Records to use -
━━━━
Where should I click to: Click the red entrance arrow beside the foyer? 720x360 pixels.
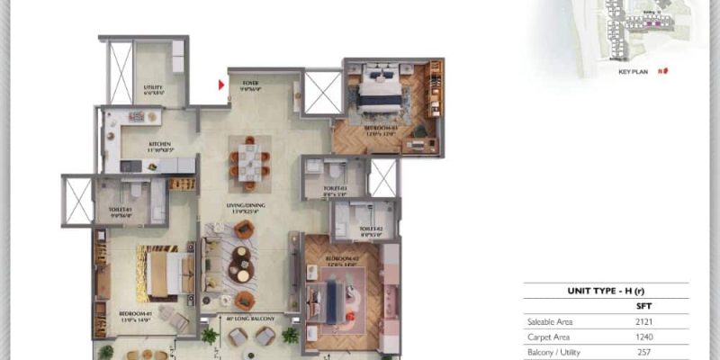click(x=221, y=86)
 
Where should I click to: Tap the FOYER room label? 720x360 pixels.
click(x=250, y=84)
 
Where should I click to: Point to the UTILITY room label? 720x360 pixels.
click(x=153, y=88)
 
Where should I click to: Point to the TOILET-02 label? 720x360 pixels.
click(x=372, y=230)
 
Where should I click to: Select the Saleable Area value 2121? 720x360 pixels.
click(x=644, y=321)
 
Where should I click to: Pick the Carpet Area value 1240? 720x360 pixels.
click(x=644, y=338)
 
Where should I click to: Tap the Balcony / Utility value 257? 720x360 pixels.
click(x=644, y=353)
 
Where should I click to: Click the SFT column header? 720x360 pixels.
click(x=644, y=305)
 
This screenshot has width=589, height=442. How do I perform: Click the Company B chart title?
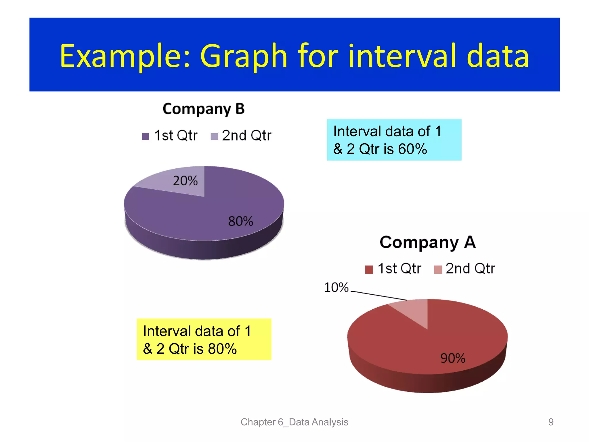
━━━━
Copy out all of the material above word for word, without the pictures.

Where should I click to: Click the red entrance arrow beside the foyer? 720x360 pixels.
click(x=221, y=86)
 
Where should I click to: Tap the FOYER room label? 720x360 pixels.
click(x=250, y=84)
 
Where should I click to: Point to the UTILITY room label? 720x360 pixels.
click(x=153, y=88)
 
Where should I click to: Point to the TOILET-02 label? 720x360 pixels.
click(x=372, y=230)
 
Where should I click to: Select the Saleable Area value 2121? 720x360 pixels.
click(x=644, y=321)
 
Where should I click to: Pick the Carpet Area value 1240? 720x360 pixels.
click(x=644, y=338)
 
Where should I click to: Tap the Balcony / Utility value 257? 720x360 pixels.
click(x=644, y=353)
 
Where should I click to: Click the SFT column header? 720x360 pixels.
click(x=644, y=305)
 
This screenshot has width=589, height=442. How do I perform: Click the Company B chart title?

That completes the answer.